The records below are to be duplicated exactly as they appear.

* [Collected data entries]
BEGIN

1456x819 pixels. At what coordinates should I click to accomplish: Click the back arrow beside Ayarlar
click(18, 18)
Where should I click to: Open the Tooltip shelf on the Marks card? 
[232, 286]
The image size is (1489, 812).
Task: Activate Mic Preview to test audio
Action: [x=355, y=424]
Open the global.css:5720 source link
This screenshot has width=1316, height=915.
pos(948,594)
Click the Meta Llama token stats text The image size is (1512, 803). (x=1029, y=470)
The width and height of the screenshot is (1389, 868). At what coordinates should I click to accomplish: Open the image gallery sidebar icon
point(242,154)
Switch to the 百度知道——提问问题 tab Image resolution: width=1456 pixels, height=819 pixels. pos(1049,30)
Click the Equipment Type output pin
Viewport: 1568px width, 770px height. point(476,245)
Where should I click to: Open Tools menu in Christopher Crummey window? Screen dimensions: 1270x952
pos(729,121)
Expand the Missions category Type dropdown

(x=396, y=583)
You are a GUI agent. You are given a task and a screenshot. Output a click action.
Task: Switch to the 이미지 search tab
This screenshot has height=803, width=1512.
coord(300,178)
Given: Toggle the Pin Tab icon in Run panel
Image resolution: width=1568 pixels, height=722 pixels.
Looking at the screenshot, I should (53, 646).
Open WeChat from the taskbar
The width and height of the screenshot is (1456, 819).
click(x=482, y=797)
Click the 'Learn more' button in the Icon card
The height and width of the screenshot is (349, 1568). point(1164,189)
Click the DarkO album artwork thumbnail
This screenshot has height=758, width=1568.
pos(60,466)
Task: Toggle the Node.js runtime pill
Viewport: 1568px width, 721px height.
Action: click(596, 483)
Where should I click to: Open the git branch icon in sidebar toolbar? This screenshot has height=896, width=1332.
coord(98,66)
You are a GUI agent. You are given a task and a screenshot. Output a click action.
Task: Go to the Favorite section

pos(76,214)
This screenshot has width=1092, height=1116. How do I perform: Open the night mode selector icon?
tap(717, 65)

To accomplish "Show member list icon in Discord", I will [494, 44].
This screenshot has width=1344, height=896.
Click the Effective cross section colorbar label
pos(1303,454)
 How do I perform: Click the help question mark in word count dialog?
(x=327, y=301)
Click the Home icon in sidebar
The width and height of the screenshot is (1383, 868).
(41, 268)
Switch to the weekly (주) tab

END

* [EXERCISE RESPONSE]
1456x819 pixels. At what coordinates should I click to accomplish: Click the back arrow beside Ayarlar
click(18, 18)
Where should I click to: Open the Tooltip shelf on the Marks card? 
[232, 286]
The image size is (1489, 812).
Task: Activate Mic Preview to test audio
Action: [x=355, y=424]
Open the global.css:5720 source link
This screenshot has width=1316, height=915.
pos(948,594)
Click the Meta Llama token stats text The image size is (1512, 803). (x=1029, y=470)
The width and height of the screenshot is (1389, 868). At what coordinates should I click to accomplish: Open the image gallery sidebar icon
point(242,154)
Switch to the 百度知道——提问问题 tab Image resolution: width=1456 pixels, height=819 pixels. pos(1049,30)
Click the Equipment Type output pin
Viewport: 1568px width, 770px height. point(476,245)
Where should I click to: Open Tools menu in Christopher Crummey window? Screen dimensions: 1270x952
pos(729,121)
Expand the Missions category Type dropdown

(x=396, y=583)
You are a GUI agent. You are given a task and a screenshot. Output a click action.
Task: Switch to the 이미지 search tab
This screenshot has height=803, width=1512.
coord(300,178)
Given: Toggle the Pin Tab icon in Run panel
Image resolution: width=1568 pixels, height=722 pixels.
Looking at the screenshot, I should (53, 646).
Open WeChat from the taskbar
The width and height of the screenshot is (1456, 819).
click(x=482, y=797)
Click the 'Learn more' button in the Icon card
The height and width of the screenshot is (349, 1568). point(1164,189)
Click the DarkO album artwork thumbnail
This screenshot has height=758, width=1568.
pos(60,466)
Task: Toggle the Node.js runtime pill
Viewport: 1568px width, 721px height.
Action: click(596, 483)
Where should I click to: Open the git branch icon in sidebar toolbar? This screenshot has height=896, width=1332.
coord(98,66)
You are a GUI agent. You are given a task and a screenshot. Output a click action.
Task: Go to the Favorite section

pos(76,214)
This screenshot has width=1092, height=1116. How do I perform: Open the night mode selector icon?
tap(717, 65)

To accomplish "Show member list icon in Discord", I will [494, 44].
This screenshot has width=1344, height=896.
Click the Effective cross section colorbar label
pos(1303,454)
 How do I perform: Click the help question mark in word count dialog?
(x=327, y=301)
Click the Home icon in sidebar
The width and height of the screenshot is (1383, 868).
(41, 268)
Switch to the weekly (주) tab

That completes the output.